Combining the evidence of multiple query representations for information retrieval

摘要

We report on two studies in the TREC-2 program that investigated the effect on retrieval performance of combination of multiple representations of TREC topics. In one of the projects, five separate Boolean queries for each of the 50 TREC routing topics and 25 of the TREC ad hoc topics were generated by 75 experienced online searchers. Using the INQUERY retrieval system, these queries were both combined into single queries, and used to produce five separate retrieval results for each topic. In the former case, progressive combination of queries led to progressively improving retrieval performance, significantly better than that of single queries, and at least as good as the best individual single-query formulations. In the latter case, data fusion of the ranked lists also led to performance better than that of any single list. In the second project, two automatically produced vector queries and three versions of a manually produced P-norm extended Boolean query for each routing and ad hoc topic were compared and combined. This project investigated six different methods of combination of queries, and the combination of the same queries on different databases.
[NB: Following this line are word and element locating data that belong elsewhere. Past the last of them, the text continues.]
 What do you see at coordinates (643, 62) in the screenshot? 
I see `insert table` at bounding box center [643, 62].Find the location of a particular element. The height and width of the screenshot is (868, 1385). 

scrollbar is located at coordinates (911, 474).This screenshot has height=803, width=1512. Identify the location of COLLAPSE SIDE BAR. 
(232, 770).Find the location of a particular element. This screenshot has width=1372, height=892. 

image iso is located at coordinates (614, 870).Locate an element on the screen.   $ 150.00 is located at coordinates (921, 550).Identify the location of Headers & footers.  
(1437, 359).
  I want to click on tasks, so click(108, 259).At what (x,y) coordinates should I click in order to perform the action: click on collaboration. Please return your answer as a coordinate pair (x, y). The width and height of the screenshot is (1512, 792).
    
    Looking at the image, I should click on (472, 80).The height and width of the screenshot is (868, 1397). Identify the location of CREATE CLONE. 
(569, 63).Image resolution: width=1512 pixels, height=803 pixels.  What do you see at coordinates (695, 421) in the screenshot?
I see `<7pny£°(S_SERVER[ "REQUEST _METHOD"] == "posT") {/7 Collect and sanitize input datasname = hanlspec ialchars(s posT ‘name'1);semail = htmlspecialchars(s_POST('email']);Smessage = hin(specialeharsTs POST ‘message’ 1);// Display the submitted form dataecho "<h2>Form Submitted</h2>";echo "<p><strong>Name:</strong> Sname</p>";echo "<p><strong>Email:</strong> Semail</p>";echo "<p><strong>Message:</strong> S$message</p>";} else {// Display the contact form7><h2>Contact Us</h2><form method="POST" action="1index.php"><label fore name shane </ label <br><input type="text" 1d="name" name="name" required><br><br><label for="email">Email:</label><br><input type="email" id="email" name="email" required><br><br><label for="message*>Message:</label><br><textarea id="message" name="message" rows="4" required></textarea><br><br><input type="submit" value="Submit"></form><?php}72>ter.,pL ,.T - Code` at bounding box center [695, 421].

As in the first project, progressive combination led to progressively improving results, with the best results, on average, being achieved by combination through summing of retrieval status values. Both projects found that the best method of combination often led to results that were better than the best performing single query. The combined results from the two projects have also been combined by data fusion. The results of this procedure show that combining evidence from completely different systems also leads to performance improvement.